→ **TASK DIRECTIONS**
Pull out every line in the entries below that contains the word "screenshot", and copy each one in full.

→ **RECORDS FOR THIS EXERCISE**
▽

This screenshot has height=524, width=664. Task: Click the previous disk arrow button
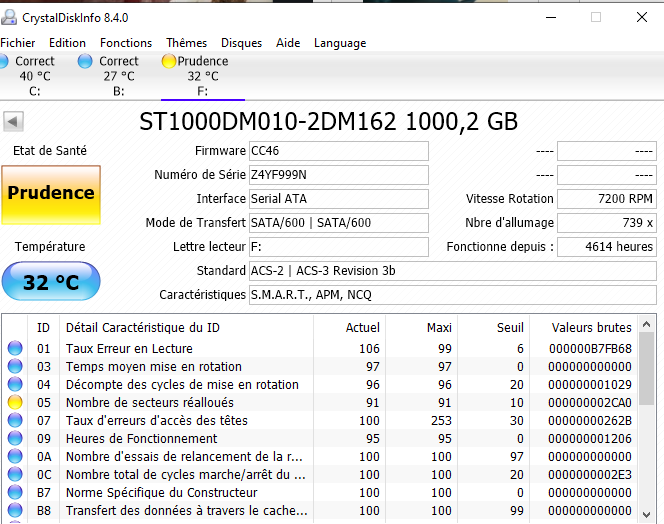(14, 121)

△
▽

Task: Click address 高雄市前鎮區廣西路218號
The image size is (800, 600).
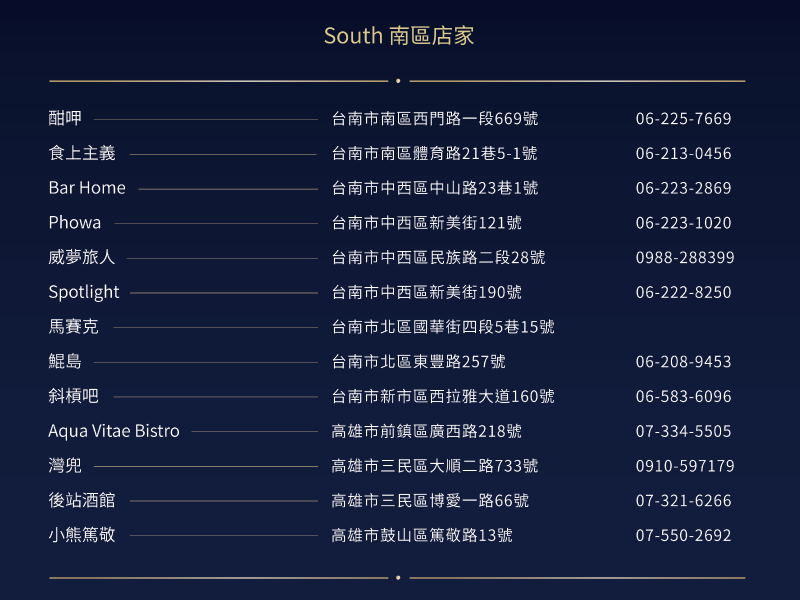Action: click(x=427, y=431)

△
▽

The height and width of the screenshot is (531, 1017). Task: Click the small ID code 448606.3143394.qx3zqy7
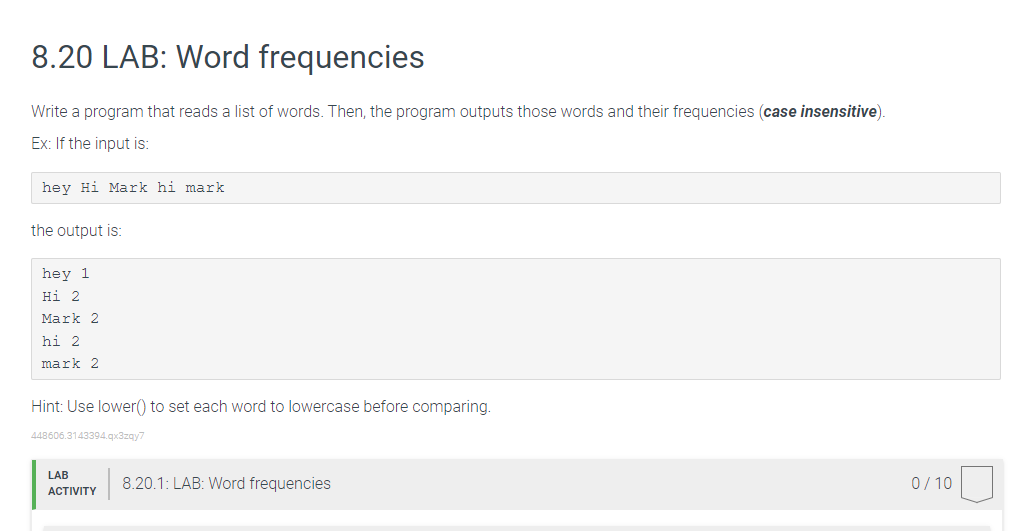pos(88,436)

△

→ **RESPONSE BELOW**
This screenshot has height=524, width=664. Task: Click the previous disk arrow button
The height and width of the screenshot is (531, 1017). Task: Click the small ID code 448606.3143394.qx3zqy7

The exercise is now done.